In [52]:
import numpy as np

from vector_store import (
    VectorStore,
)

vs = VectorStore()

In [53]:
# "documents"
sentences = [
    "The Florida State Seminoles are having a terrible season",
    "The Florida Gators football program represents the University of Florida",
    "The Miami hurricanes are leading the ACC",
    "Florida is home to eighteen college football teams.",
]

In [54]:
# simple (pretty bad) tokenization
vocabulary = set()
for sentence in sentences:
    tokens = sentence.lower().split()
    vocabulary.update(tokens)

word_to_index = {word: i for i, word in enumerate(sorted(vocabulary))}

In [55]:
len(vocabulary)

25

In [56]:
word_to_index

{'a': 0,
 'acc': 1,
 'are': 2,
 'college': 3,
 'eighteen': 4,
 'florida': 5,
 'football': 6,
 'gators': 7,
 'having': 8,
 'home': 9,
 'hurricanes': 10,
 'is': 11,
 'leading': 12,
 'miami': 13,
 'of': 14,
 'program': 15,
 'represents': 16,
 'season': 17,
 'seminoles': 18,
 'state': 19,
 'teams.': 20,
 'terrible': 21,
 'the': 22,
 'to': 23,
 'university': 24}

In [57]:
# vectorization
sentence_vectors = {}
for sentence in sentences:
    tokens = sentence.lower().split()
    vector = np.zeros(len(vocabulary))

    # increment the count of the word in the vector
    for token in tokens:
        vector[word_to_index[token]] += 1
    sentence_vectors[sentence] = vector

# store in the vector store
for sentence, vector in sentence_vectors.items():
    vs.add_vector(sentence, vector)

In [58]:
i = 0
sentence_vectors[sentences[i]]

array([1., 0., 1., 0., 0., 1., 0., 0., 1., 0., 0., 0., 0., 0., 0., 0., 0.,
       1., 1., 1., 0., 1., 1., 0., 0.])

In [59]:
# query vector
query_sentence = "How many college football teams are in Florida?"

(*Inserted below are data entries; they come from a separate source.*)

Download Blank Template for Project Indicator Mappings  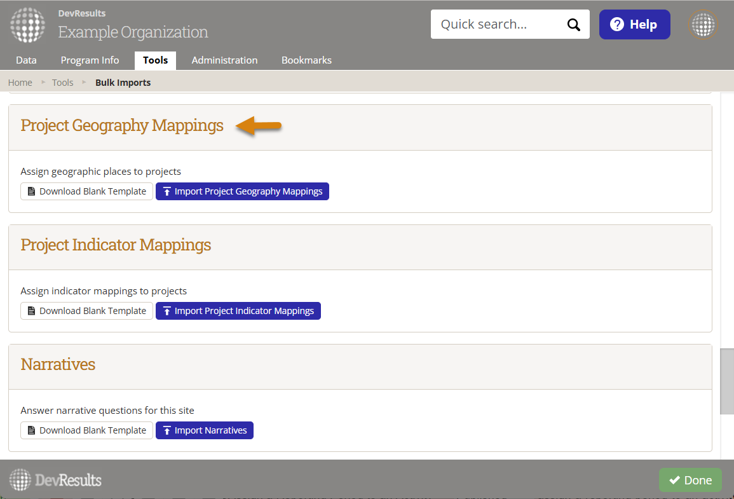86,311
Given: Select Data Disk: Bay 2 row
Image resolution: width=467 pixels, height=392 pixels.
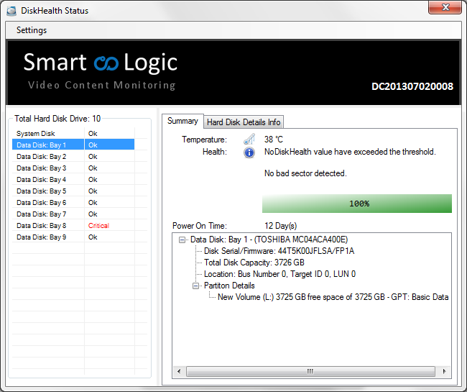Looking at the screenshot, I should point(42,157).
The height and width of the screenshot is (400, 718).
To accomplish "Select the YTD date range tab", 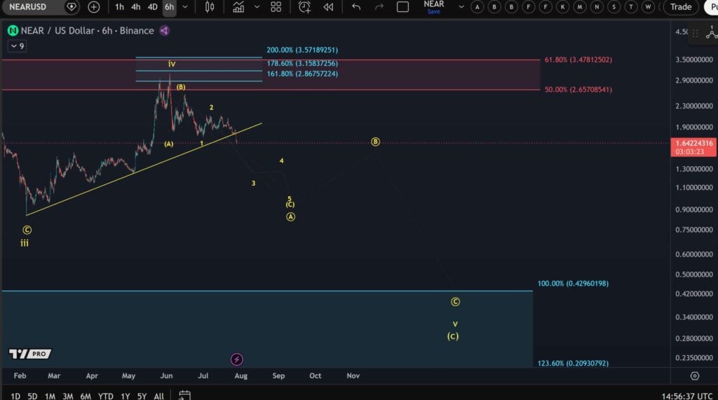I will tap(106, 396).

query_vector = np.zeros(len(vocabulary))
query_tokens = query_sentence.lower().split()

for token in query_tokens:
    if token in word_to_index:
        query_vector[word_to_index[token]] += 1


In [60]:
query_vector

array([0., 0., 1., 1., 0., 0., 1., 0., 0., 0., 0., 0., 0., 0., 0., 0., 0.,
       0., 0., 0., 0., 0., 0., 0., 0.])

In [61]:
vs.find_similar_vectors(query_vector, num_results=1)

[('Florida is home to eighteen college football teams.', 0.40824829046386296)]